Beginning with the line where "L'arte della poesia (39, 708)" appears, please restate each line of the records below word for word until the last one, inclusive, and nothing else.

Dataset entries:

※ ※ ※

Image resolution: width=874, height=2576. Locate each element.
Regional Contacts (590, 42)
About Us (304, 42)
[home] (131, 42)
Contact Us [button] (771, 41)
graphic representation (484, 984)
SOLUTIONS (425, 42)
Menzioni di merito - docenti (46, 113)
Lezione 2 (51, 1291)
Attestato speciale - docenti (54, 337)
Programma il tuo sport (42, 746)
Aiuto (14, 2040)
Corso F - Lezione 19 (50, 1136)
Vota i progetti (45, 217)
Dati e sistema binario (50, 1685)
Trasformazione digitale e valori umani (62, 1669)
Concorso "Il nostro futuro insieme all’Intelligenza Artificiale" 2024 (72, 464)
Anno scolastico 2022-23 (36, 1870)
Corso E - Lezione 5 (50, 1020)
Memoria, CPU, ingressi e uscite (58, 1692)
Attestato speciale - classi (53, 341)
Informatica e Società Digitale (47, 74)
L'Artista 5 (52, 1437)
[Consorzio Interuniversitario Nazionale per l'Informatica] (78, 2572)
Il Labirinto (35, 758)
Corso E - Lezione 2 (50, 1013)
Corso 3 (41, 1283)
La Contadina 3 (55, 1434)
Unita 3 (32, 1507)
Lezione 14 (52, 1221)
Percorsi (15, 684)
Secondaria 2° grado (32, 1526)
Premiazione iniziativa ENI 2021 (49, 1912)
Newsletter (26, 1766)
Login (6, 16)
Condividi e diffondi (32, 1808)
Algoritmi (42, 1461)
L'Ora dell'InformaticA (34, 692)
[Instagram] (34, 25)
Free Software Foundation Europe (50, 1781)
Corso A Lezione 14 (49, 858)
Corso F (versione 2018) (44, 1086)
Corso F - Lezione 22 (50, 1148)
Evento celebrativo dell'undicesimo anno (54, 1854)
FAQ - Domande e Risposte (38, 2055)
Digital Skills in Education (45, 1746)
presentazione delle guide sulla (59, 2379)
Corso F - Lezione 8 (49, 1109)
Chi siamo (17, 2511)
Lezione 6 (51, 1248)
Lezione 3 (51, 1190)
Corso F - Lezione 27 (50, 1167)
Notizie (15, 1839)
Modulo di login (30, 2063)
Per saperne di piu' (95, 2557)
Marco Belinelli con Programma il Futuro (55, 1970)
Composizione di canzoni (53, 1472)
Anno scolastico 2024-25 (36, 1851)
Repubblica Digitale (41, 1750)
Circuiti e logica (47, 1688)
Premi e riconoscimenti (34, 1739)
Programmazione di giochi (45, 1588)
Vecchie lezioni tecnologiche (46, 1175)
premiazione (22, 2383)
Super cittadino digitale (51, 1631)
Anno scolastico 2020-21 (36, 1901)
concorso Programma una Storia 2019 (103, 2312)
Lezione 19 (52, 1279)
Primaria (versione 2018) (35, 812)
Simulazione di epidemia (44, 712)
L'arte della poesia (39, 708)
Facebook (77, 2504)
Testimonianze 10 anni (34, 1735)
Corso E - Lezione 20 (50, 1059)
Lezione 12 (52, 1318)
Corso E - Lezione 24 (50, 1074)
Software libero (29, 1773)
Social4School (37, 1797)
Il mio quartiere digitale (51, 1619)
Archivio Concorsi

※ ※ ※

**Output of the task**
L'arte della poesia (39, 708)
Facebook (77, 2504)
Testimonianze 10 anni (34, 1735)
Corso E - Lezione 20 (50, 1059)
Lezione 12 (52, 1318)
Corso E - Lezione 24 (50, 1074)
Software libero (29, 1773)
Social4School (37, 1797)
Il mio quartiere digitale (51, 1619)
Archivio Concorsi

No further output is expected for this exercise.